Exercise prompt
Please carry on the RMAN backup article below from its last sentence, continuing in the same voice.

Article
------------------------------------
When RMAN does database backup, restore or recovery, RMAN client (rman command process) itself does not perform the operations. Instead it directs database server sessions to do the tasks. One database session corresponds to one RMAN channel that represents one stream of data to a device, disk or tape. The channel reads data into memory, processes it, and writes it to output device. The work of each channel, disk or SBT tape, is subdivided into three phases: Read, Process and Write.
In this article only disk backup to non-ASM disks is discussed. Some test results of RMAN backups with different input/output I/O buffer settings are shown.
Allocation of Input I/O Buffers
The first phase of RMAN backup is reading data blocks from input files on disks into input I/O buffers. The allocation of input buffers depends on how the files are multiplexed. The rules RMAN uses to allocate input disk buffers are listed below.
------------------------------------
Dataset extract
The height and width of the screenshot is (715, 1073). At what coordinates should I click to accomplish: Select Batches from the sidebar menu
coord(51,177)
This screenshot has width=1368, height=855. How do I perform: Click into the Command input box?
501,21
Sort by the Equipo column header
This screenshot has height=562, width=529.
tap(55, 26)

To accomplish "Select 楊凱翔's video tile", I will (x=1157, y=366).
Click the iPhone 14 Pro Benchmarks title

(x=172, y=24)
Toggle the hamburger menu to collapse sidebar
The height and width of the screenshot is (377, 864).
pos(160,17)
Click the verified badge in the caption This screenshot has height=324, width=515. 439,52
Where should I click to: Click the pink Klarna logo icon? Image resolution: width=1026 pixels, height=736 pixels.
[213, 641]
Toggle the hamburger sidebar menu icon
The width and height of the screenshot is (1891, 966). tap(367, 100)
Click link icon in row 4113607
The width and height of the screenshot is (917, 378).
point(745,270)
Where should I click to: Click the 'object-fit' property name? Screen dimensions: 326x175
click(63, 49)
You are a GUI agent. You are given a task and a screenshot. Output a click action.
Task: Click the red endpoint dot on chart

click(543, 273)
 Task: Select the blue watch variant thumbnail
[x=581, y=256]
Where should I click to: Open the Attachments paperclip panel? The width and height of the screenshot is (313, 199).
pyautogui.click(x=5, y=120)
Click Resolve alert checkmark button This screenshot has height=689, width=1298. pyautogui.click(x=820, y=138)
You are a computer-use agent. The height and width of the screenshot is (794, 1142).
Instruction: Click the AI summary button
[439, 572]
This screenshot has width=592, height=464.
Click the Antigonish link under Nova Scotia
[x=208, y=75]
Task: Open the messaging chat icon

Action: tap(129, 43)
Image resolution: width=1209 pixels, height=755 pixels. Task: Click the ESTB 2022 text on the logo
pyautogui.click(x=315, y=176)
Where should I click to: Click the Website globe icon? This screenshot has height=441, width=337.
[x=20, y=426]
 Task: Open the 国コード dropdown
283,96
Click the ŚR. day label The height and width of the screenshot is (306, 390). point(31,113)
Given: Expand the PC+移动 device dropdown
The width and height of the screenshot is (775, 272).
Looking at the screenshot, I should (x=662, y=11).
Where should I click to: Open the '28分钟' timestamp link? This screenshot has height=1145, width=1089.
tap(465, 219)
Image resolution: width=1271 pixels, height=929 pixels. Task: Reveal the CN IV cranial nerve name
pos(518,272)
------------------------------------
Response for this exercise
|Level of Multiplexing||Input Disk Buffer Size per RMAN Channel|
|Less than or equal to 4||Each channel allocates 16 buffers of size 1 MB so that the total buffer size for all the input files in one channel is 16MB|
|Greater than 4 but less than or equal to 8||Each channel allocates a variable number of buffers of 512 KB so that the total buffer size for all input files is less than 16 MB|
|Greater than 8||Each channel allocates 4 buffers of 128 KB for each file, so that the total buffer size for each input file is 512 KB|
When creating backup sets, RMAN has the ability to read several files simultaneously from disk and then write them to a single backup piece (backup set). For example, RMAN can read from two datafiles simultaneously, and then combine the blocks from these datafiles into a single backup piece. This is called RMAN multiplexing. RMAN image copies are never multiplexed. The number of input files simultaneously read and written to the same backup piece is called Level of Multiplexing, which is the minimum of MAXOPENFILES for each channel and FILESPERSET setting. MAXOPENFILES controls the maximum number of input files that a BACKUP command can have at any given time (the default is 8). FILESPERSET specifies the maximum number of input files to include in each output backup set (default is 64).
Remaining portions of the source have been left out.